Pubdate: Sun, 13 Mar 2016
Source: Boston Globe (MA)
Copyright: 2016 Globe Newspaper Company
Contact: http://services.bostonglobe.com/news/opeds/letter.aspx?id=6340
Website: http://bostonglobe.com/
Details: http://www.mapinc.org/media/52
Author: Lester Grinspoon
Referenced: http://www.mapinc.org/drugnews/v16/n134/a07.html

NO TOXIC BASIS TO CRIMINALIZE MARIJUANA

BACK IN 1966, concerned that so many young people were harming 
themselves through the use of marijuana, I began to review the 
medical and scientific literature to help clarify the nature of this 
harmfulness. Much to my surprise, I discovered that it was a 
substance remarkably free of toxicity. In fact, it is far safer than 
any pharmaceutical or recreational drug. There is no record of a 
single overdose death around the world from its recreational or 
medicinal use.

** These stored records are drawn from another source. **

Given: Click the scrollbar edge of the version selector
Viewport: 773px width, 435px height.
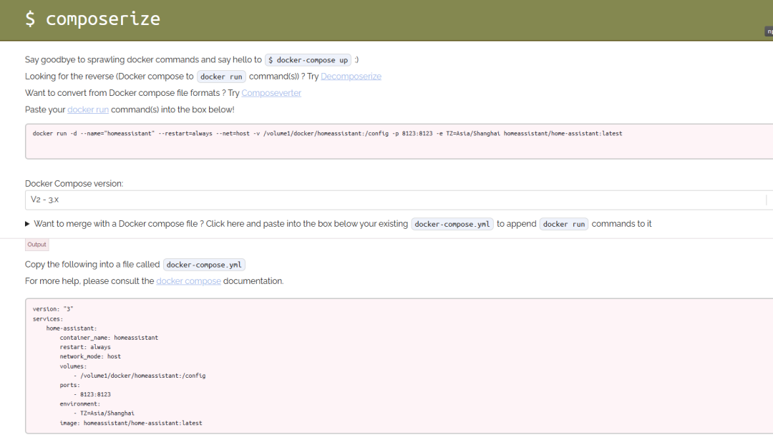Looking at the screenshot, I should (766, 200).
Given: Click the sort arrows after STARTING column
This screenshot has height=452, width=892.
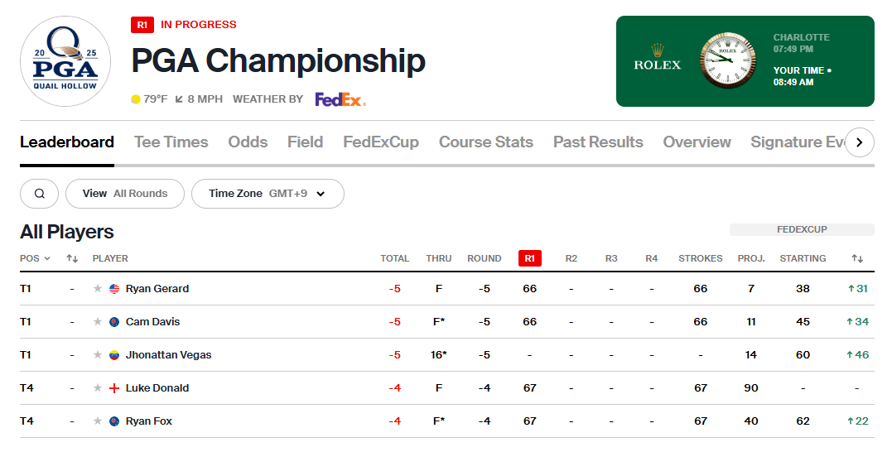Looking at the screenshot, I should tap(857, 258).
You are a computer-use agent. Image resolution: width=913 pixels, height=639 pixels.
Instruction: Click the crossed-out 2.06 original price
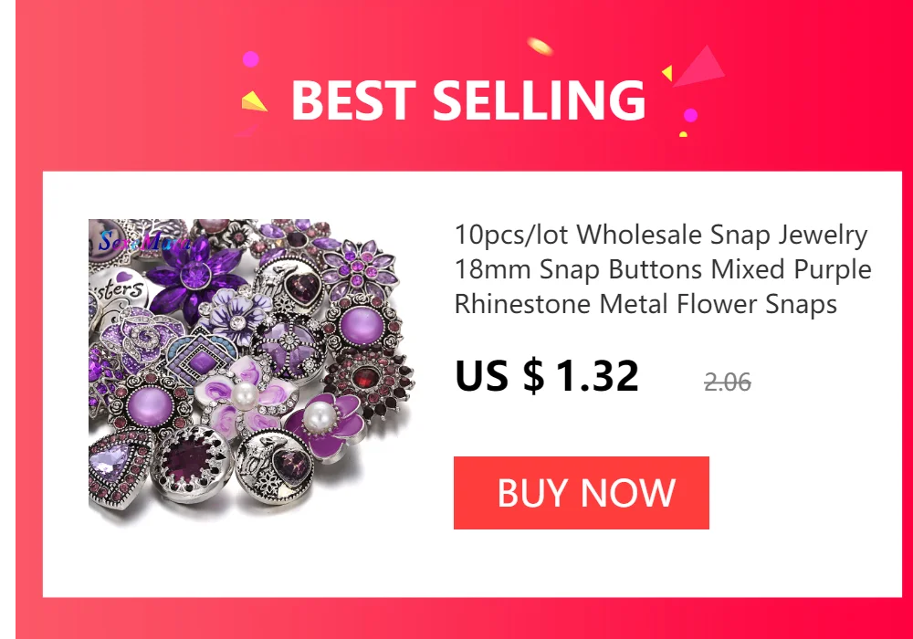coord(728,382)
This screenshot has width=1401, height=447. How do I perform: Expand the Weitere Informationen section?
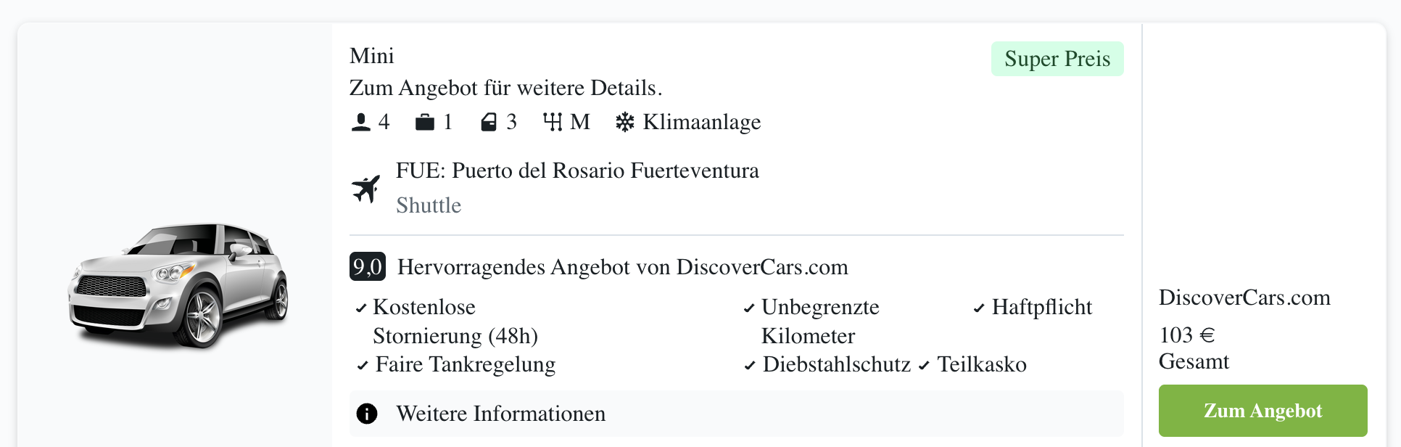[500, 414]
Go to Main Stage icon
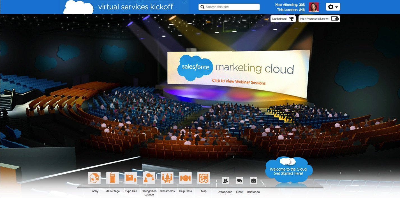 pos(112,178)
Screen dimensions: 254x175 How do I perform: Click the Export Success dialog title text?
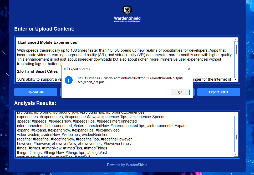79,69
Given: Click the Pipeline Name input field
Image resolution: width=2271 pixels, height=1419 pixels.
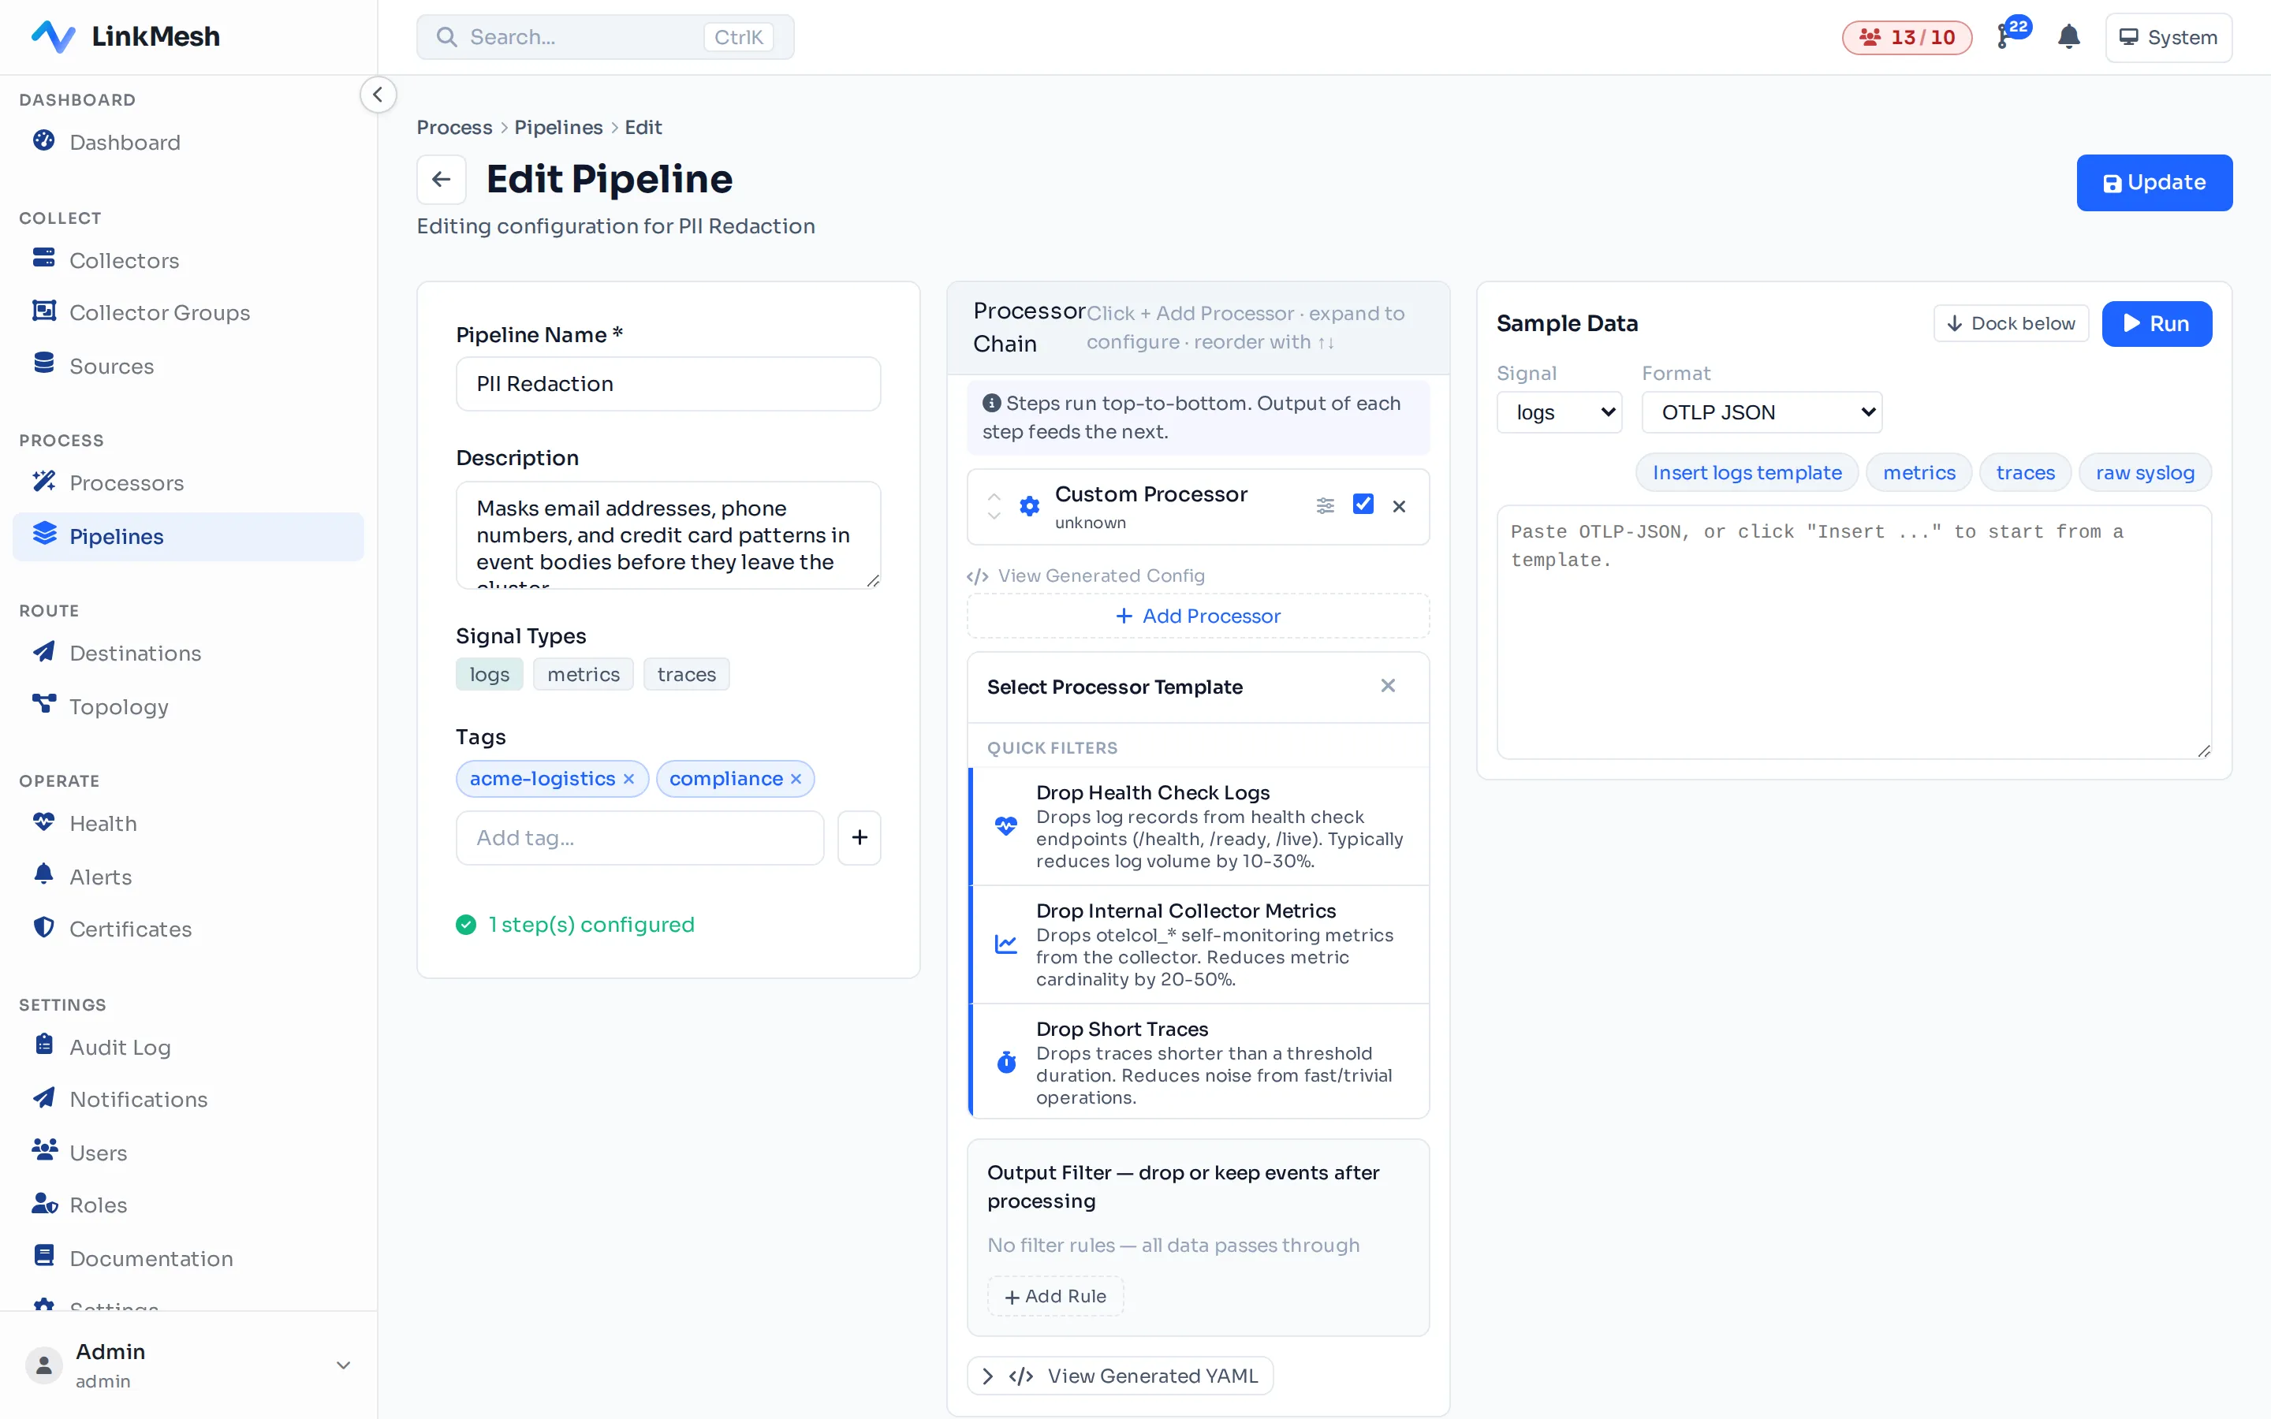Looking at the screenshot, I should point(668,384).
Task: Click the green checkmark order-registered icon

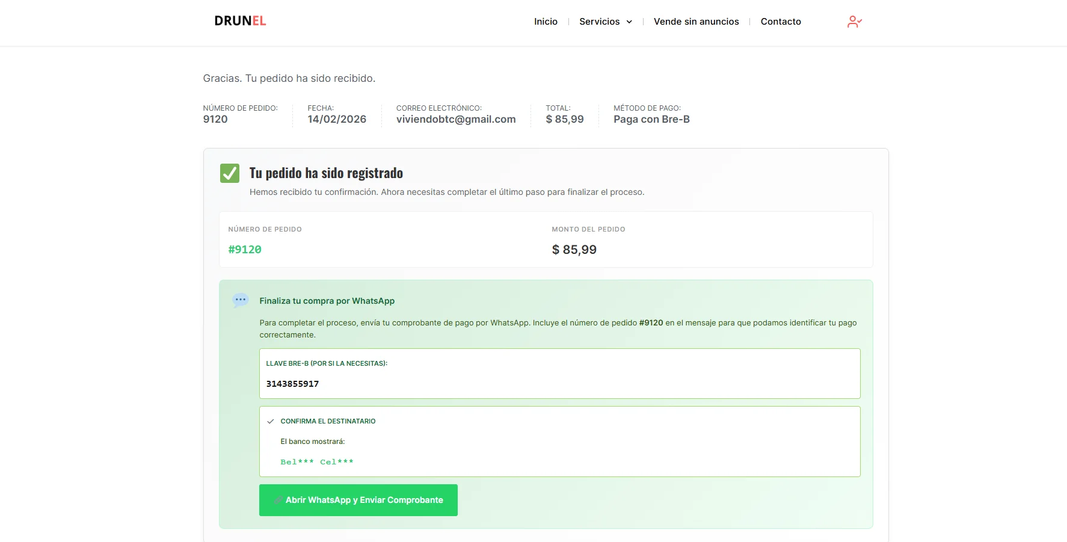Action: point(230,173)
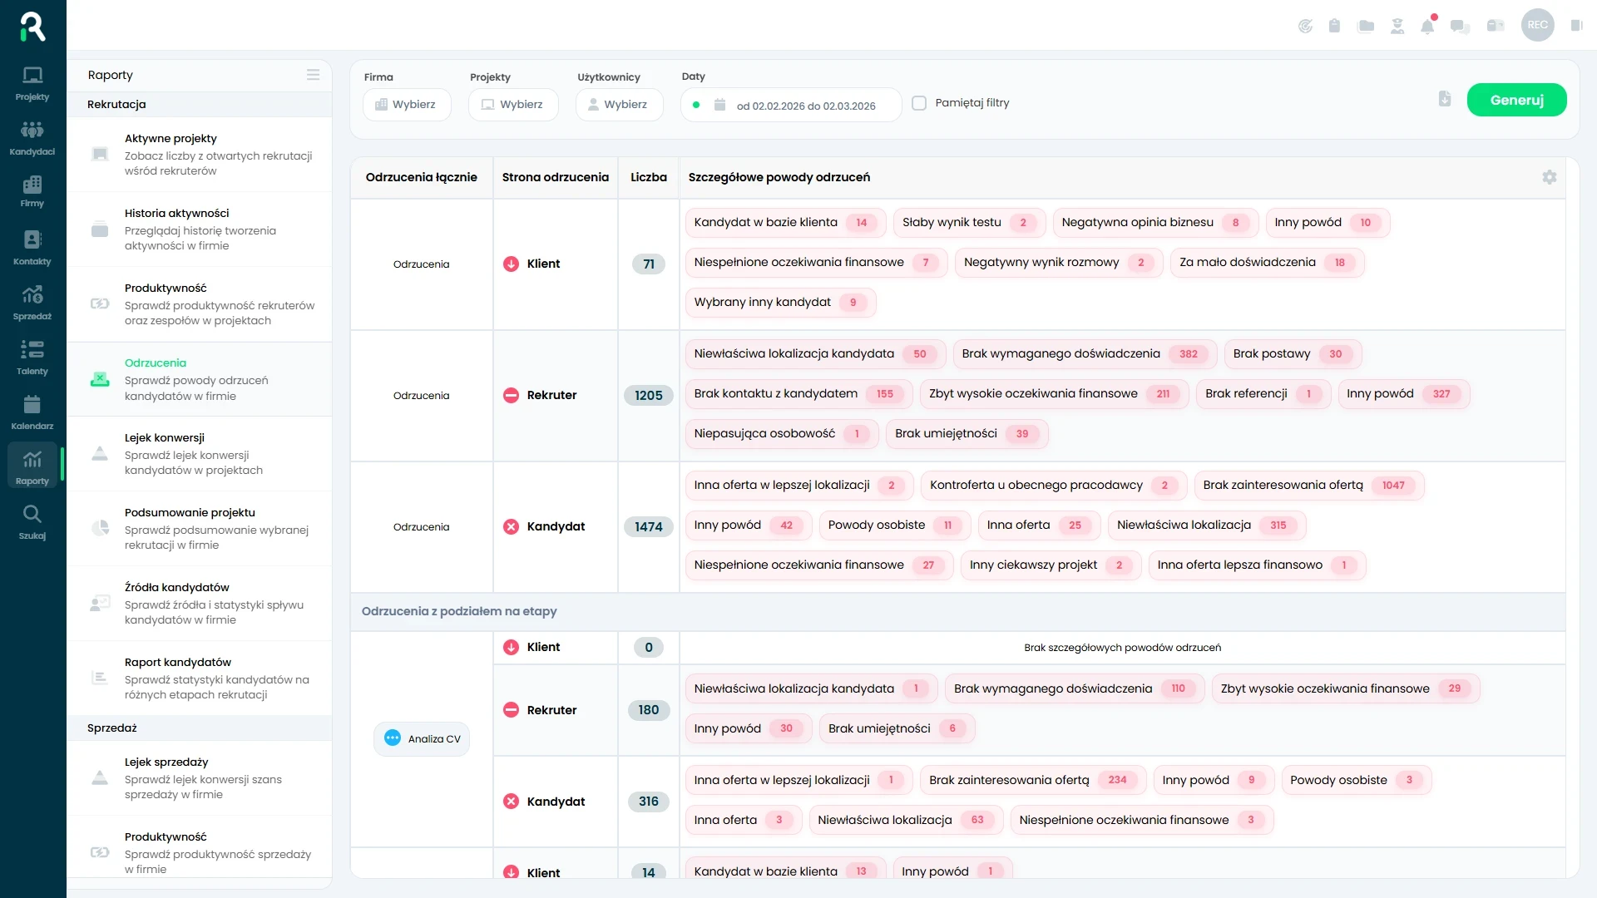The width and height of the screenshot is (1597, 898).
Task: Click the REC user avatar
Action: 1537,25
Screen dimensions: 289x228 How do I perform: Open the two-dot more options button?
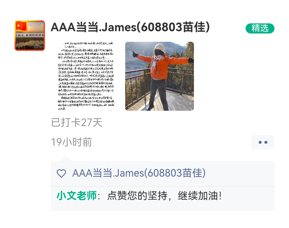point(263,142)
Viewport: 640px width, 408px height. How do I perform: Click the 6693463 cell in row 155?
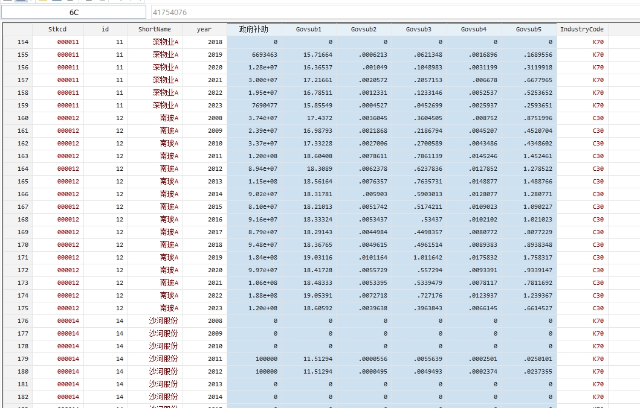click(x=254, y=55)
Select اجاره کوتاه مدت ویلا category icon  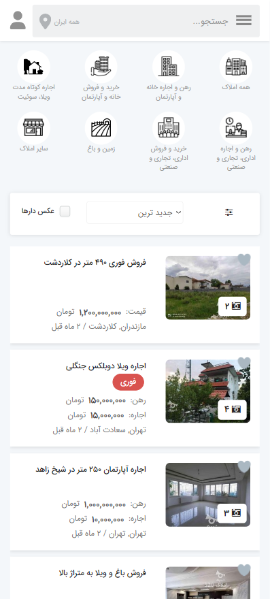(33, 67)
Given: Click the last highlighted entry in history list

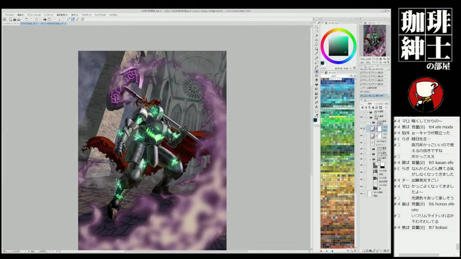Looking at the screenshot, I should pyautogui.click(x=373, y=95).
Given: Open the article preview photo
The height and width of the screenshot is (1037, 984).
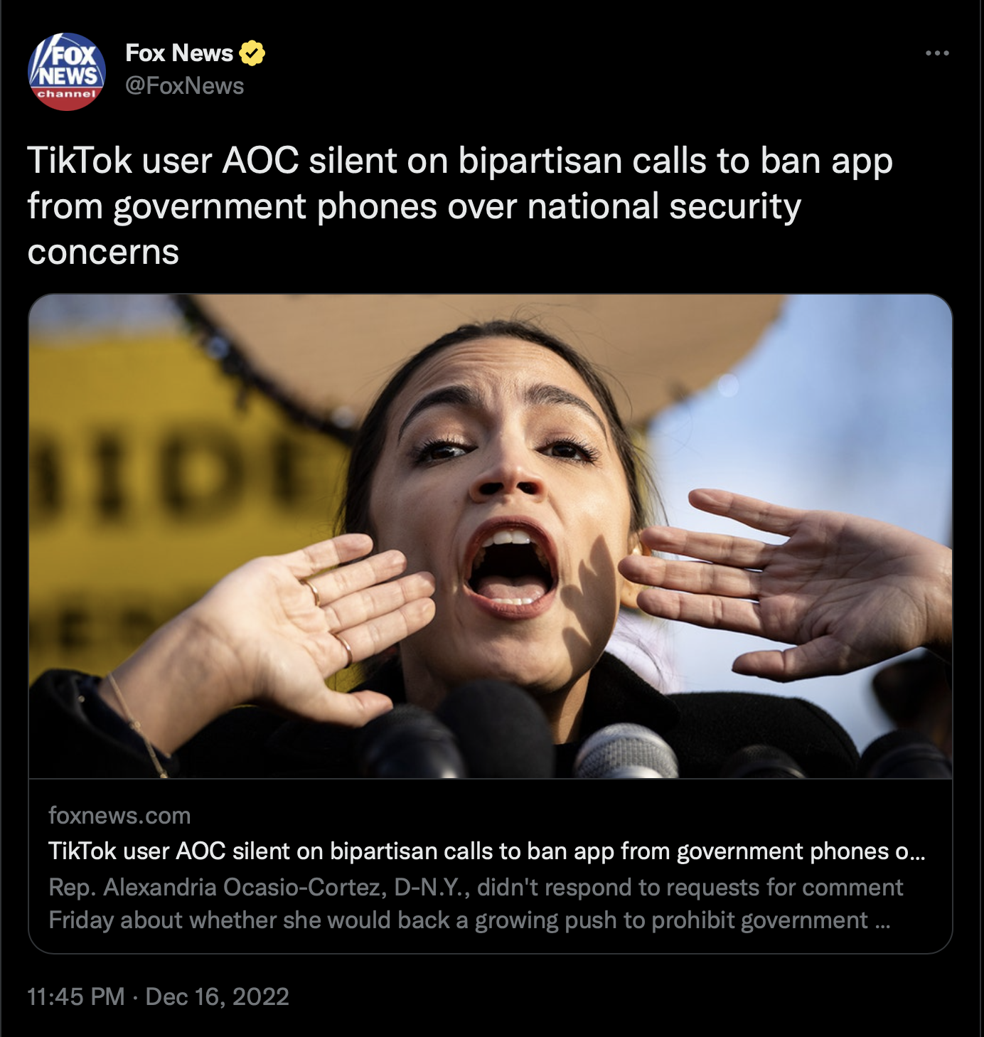Looking at the screenshot, I should point(491,536).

Compare that to aspirin, which is responsible for more 
than 1,000 deaths per year in this country alone.

Many of those who staunchly defend the prohibition against marijuana 
believe we do not yet know enough about it to be able to make the 
kinds of decisions that are now necessary. Despite the US 
government's three-quarter-century-long prohibition of marijuana and 
its confinement to Schedule 1 of the Drug Control and Abuse Act of 
1970, it is nonetheless one of the most studied therapeutically 
active substances in history; to date there are more than 20,000 
published studies or reviews in the scientific literature referencing 
the cannabis plant and its cannabinoids, nearly half of which were 
published within the past five years.

By contrast hydrocodone, a pharmaceutical opioid which is responsible 
for a large and growing number of overdose deaths from illicit use, 
yields just more than 600 references in the entire compilation of the 
available scientific research. The entirety of this research supports 
none of the claims made by Governor Charlie Baker and his colleagues 
in their op-ed in the Boston Globe ("Do not legalize marijuana in 
Massachusetts," March 7).

Lester Grinspoon

Auburndale

The writer is Associate Professor Emeritus of Psychiatry, Harvard 
Medical School.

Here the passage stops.